| TASK REQUIREMENTS |
Retype precisely the section of the data that starts at the line containing "The image size is (325, 325)." and runs to its final line, ends included.

╔══

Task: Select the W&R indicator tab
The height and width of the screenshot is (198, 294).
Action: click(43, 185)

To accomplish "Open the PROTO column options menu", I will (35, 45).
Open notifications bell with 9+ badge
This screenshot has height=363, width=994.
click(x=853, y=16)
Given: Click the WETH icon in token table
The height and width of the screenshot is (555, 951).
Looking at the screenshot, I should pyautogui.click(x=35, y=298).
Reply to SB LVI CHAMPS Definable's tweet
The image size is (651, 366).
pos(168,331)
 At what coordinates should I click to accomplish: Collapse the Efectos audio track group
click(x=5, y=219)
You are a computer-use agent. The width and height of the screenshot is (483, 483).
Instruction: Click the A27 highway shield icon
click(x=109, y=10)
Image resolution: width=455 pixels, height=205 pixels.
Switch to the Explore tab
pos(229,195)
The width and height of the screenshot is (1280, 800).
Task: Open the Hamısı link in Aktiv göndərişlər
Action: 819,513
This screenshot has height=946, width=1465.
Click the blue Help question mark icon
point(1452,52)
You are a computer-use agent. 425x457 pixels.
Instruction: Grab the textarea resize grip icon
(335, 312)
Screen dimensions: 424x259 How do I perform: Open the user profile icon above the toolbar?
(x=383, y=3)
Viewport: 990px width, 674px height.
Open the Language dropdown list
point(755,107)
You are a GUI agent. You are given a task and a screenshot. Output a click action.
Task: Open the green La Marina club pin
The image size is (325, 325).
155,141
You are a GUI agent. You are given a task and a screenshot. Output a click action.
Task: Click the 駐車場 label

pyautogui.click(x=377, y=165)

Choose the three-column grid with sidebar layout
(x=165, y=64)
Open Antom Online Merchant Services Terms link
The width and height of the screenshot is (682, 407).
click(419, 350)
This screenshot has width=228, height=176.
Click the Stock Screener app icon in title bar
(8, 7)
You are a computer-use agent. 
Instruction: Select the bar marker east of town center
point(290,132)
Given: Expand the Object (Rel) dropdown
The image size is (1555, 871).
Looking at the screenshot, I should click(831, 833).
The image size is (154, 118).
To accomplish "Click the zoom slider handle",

╚══

| SOLVED PROBLEM |
The image size is (325, 325).
155,141
You are a GUI agent. You are given a task and a screenshot. Output a click action.
Task: Click the 駐車場 label

pyautogui.click(x=377, y=165)

Choose the three-column grid with sidebar layout
(x=165, y=64)
Open Antom Online Merchant Services Terms link
The width and height of the screenshot is (682, 407).
click(419, 350)
This screenshot has width=228, height=176.
Click the Stock Screener app icon in title bar
(8, 7)
You are a computer-use agent. 
Instruction: Select the bar marker east of town center
point(290,132)
Given: Expand the Object (Rel) dropdown
The image size is (1555, 871).
Looking at the screenshot, I should click(831, 833).
The image size is (154, 118).
To accomplish "Click the zoom slider handle",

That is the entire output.